存储记录:
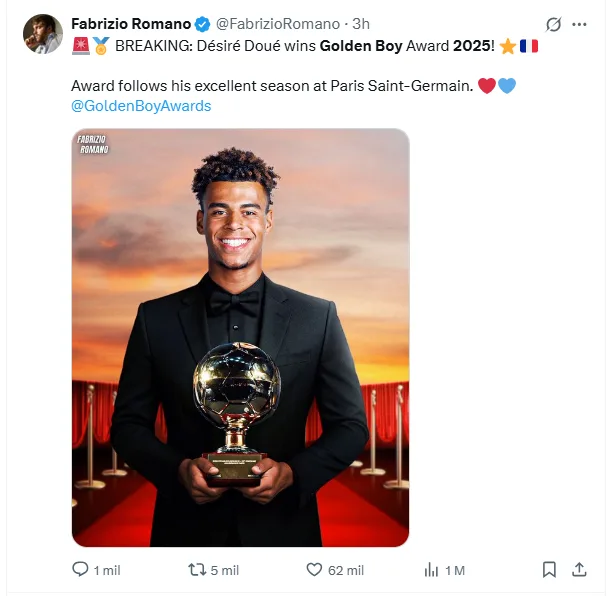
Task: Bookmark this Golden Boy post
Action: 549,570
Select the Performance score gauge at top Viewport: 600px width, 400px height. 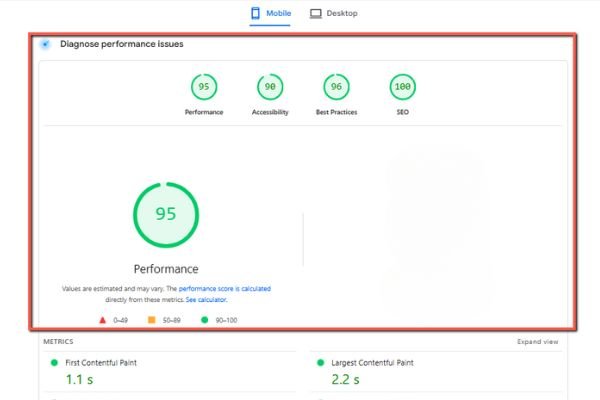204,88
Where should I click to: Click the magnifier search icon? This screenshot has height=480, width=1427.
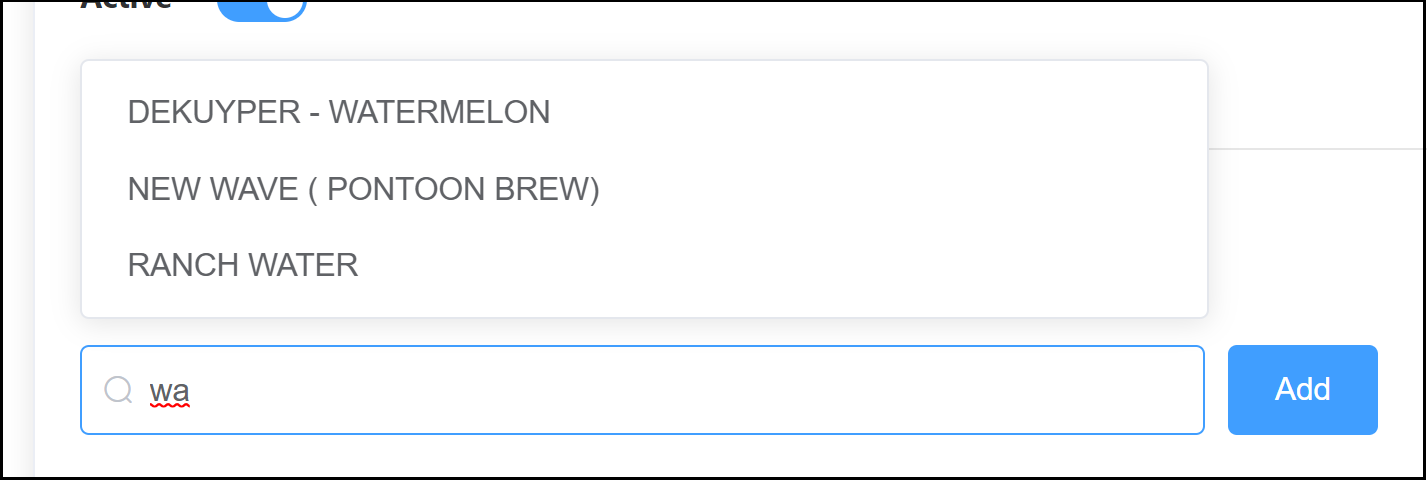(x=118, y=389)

练习: 从含有“Where should I”的那一行开始，到列表末尾为止，把这些行原样重写一遍，首尾两行都包括在内。答案中不要包含图片。

参考答案:
Where should I click to: Click the magnifier search icon? This screenshot has height=480, width=1427.
(x=118, y=389)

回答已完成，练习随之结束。